The first challenge to be made in a Washington State DUI is the unlawful stop by the officer of the car.
In a case, relevant to those stopped for drinking and driving, the Division One of the Court of Appeals just reminded all criminal lawyers of the high level of evidence to be found before the police can stop a citizen.
There are several levels of evidence that must be known to the police before they can do certain things. For the initial detention of people we look for "reasonable suspicion," which is the lowest amount of proof. I won't go into all the different levels here.
The interesting thing about this case, State v. Smith, is that the Court of Appeals reminds us that the burden of proof the prosecutor must have in court (to show that small belief in the officer's mind) is "clear and convincing" evidence, a much higher level. Its confusing for non lawyers but we are talking about how much proof the prosecutor has in court of what they say happened on the street in the officers mind. What the officer needed to have to stop (not arrest) a person and ask them questions is what they must prove in court. But the amount of evidence to prove that small bit of belief that the officer had is much higher, in comparison.
Think of it this way. The level of proof the prosecutor must have in a criminal motions hearing is the same as the level of proof that Congress must have to impeach the President.
Maybe the Court's language will be clearer than mine:
A Terry stop requires a well-founded suspicion that the defendant has committed or is about to commit a crime. The State has the burden to show by clear and convincing evidence that under the totality of the circumstances, a Terry investigatory stop is justified.
As noted above, a Terry stop requires a well-founded suspicion that the defendant has committed or is about to commit a crime. "The officers' actions must be justified at their inception." "[I]n justifying the particular intrusion the police officer must be able to point to specific and articulable facts which, taken together with rational inferences from these facts, reasonably warrant that intrusion.'"The State has the burden to show by clear and convincing evidence that under the totality of the circumstances, the Terry stop was justified.
Here is the Courts summary of the facts:
King County Sheriff's Deputy Benjamin Callahan observed Smith riding his bike without a helmet while the deputy was patrolling an area in the city of Shoreline. The deputy was aware of recent reports of car prowling in a nearby area. As Smith rode along the sidewalk, he peered into the windows of the cars parked along the street. Deputy Callahan testified at the suppression hearing that after Smith passed him on his bike, he turned his car around to follow Smith. He did so both to conduct an investigatory stop based on Smith's conduct and because of his failure to wear a bike helmet. Deputy Callahan attempted to talk to Smith, who ignored him.
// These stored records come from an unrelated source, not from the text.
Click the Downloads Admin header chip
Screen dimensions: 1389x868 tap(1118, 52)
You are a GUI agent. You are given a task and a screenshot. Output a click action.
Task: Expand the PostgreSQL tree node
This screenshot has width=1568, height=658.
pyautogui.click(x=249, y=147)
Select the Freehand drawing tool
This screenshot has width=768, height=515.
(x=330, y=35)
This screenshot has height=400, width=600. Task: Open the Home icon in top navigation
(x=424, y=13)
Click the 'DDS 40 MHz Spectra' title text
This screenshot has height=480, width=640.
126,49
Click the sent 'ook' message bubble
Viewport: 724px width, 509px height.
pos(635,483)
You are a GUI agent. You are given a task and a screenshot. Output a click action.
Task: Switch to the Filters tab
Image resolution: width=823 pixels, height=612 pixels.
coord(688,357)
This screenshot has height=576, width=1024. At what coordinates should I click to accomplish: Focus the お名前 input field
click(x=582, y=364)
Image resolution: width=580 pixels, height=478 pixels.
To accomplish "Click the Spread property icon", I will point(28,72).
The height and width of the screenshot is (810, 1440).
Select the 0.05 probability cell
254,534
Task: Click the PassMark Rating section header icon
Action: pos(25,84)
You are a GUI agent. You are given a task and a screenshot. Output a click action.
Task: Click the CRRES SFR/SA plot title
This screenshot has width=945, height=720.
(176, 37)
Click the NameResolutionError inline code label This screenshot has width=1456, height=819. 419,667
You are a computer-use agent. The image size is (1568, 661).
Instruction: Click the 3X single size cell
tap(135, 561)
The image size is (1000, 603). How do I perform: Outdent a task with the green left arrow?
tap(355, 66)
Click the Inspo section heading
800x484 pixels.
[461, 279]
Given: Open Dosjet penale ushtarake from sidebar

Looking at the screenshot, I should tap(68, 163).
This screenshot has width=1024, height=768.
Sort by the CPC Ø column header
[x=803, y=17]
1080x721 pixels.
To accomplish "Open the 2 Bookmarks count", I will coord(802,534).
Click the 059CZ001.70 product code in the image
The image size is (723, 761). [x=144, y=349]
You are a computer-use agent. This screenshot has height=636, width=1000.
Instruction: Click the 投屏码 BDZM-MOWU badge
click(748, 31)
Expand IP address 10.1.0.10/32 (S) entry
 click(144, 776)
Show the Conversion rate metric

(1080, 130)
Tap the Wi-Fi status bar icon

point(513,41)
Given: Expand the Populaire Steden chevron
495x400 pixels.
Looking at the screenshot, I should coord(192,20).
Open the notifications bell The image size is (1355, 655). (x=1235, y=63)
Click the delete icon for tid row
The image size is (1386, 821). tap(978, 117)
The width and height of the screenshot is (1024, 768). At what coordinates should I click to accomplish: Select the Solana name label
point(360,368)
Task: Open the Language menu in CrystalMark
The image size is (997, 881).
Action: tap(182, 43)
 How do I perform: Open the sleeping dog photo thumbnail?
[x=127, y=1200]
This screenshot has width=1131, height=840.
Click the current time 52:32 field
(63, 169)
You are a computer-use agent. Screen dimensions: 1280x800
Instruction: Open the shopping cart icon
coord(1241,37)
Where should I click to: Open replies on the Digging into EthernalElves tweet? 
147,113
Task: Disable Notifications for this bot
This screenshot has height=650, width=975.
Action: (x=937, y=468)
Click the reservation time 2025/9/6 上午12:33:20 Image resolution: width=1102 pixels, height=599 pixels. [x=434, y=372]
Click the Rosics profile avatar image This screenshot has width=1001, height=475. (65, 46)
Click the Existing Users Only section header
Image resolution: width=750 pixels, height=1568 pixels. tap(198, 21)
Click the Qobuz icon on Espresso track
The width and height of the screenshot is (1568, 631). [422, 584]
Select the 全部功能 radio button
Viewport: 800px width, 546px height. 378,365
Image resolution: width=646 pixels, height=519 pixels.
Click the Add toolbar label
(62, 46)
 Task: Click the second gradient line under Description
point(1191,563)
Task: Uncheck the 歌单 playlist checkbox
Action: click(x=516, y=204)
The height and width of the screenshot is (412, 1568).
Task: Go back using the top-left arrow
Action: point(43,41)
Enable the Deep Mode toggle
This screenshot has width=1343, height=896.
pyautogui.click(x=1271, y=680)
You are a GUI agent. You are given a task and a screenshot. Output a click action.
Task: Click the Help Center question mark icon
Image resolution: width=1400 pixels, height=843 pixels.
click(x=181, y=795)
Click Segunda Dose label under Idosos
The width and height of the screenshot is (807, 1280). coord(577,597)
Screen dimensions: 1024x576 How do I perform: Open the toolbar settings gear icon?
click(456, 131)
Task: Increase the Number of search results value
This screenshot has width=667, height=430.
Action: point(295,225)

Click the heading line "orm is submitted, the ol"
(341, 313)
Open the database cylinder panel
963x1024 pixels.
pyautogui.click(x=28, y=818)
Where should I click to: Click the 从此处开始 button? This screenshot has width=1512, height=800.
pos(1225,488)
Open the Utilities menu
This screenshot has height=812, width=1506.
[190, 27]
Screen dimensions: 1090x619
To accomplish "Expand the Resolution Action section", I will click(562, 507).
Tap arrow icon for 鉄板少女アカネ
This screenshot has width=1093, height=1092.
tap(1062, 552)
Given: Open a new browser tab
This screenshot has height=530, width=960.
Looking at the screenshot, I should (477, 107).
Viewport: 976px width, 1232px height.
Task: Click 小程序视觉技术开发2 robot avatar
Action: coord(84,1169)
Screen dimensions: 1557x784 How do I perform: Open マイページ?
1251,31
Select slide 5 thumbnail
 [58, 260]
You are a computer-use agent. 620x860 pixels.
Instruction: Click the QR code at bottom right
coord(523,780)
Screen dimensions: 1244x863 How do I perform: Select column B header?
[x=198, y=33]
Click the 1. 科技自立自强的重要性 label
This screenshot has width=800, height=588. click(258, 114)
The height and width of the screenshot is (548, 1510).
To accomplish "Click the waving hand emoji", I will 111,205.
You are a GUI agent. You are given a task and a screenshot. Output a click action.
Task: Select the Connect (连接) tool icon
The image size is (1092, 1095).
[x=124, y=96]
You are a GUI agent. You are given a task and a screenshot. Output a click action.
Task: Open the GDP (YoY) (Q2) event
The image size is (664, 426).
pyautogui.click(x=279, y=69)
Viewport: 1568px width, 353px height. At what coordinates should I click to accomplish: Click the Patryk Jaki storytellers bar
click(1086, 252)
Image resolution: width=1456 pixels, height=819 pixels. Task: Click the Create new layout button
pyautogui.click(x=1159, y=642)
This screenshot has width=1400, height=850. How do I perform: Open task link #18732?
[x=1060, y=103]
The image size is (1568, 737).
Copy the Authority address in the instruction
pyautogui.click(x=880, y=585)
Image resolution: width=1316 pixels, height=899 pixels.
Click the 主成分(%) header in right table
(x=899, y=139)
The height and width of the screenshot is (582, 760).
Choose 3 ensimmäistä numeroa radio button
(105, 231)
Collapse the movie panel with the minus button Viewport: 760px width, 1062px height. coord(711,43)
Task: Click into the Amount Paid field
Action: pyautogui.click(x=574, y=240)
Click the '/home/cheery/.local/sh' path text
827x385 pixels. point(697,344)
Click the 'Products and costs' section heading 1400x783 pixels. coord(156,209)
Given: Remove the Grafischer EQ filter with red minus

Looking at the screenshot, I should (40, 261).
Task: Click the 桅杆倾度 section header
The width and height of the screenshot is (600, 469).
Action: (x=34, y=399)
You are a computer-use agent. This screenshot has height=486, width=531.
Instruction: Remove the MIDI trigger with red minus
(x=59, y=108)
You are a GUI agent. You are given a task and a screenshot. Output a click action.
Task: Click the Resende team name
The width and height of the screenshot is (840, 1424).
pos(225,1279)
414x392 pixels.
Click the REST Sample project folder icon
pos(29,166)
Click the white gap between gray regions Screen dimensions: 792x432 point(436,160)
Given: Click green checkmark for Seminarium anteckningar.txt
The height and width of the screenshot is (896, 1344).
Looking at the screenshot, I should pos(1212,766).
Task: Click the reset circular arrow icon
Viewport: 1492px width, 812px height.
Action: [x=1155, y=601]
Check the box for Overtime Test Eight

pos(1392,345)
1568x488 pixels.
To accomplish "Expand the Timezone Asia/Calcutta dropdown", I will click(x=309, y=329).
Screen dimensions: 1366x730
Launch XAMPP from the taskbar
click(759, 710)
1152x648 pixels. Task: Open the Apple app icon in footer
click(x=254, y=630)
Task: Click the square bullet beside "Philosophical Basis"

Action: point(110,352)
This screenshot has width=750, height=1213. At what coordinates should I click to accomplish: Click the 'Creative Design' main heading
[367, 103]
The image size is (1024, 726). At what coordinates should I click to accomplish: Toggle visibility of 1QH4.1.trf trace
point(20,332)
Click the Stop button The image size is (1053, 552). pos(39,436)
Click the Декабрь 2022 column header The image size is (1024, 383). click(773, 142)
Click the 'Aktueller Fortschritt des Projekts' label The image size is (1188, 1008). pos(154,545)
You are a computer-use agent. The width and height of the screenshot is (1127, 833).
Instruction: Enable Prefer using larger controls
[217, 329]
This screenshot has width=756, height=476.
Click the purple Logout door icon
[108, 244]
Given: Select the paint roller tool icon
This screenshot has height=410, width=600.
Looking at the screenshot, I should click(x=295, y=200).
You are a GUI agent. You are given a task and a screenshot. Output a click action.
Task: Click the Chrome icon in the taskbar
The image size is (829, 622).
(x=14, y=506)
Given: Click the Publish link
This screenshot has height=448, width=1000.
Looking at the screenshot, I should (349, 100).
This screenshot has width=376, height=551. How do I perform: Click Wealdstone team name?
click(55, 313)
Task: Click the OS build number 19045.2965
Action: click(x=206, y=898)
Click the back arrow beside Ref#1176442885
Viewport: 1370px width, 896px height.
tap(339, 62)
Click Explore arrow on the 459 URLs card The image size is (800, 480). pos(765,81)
The deputy then turned on his patrol car's lights and told Smith to "stop." Smith ignored this command and continued to bike toward his house. Deputy Callahan ran after Smith and physically seized him. In a search incident to arrest, the deputy discovered a gun in the fanny pack around Smith's waist. Following Miranda warnings, Smith admitted that he was not supposed to have a firearm because of his felony convictions. He claimed he needed the gun to protect his family.
The Court found this was enough evidence to detain but reminded us of the hight burden the prosecutor has in motions hearings.
The name of the case is State v. Smith, No. 68709-3-I. Court of Appeals of Washington, Division One.Filed: August 26, 2013. Its an unpublished opinion.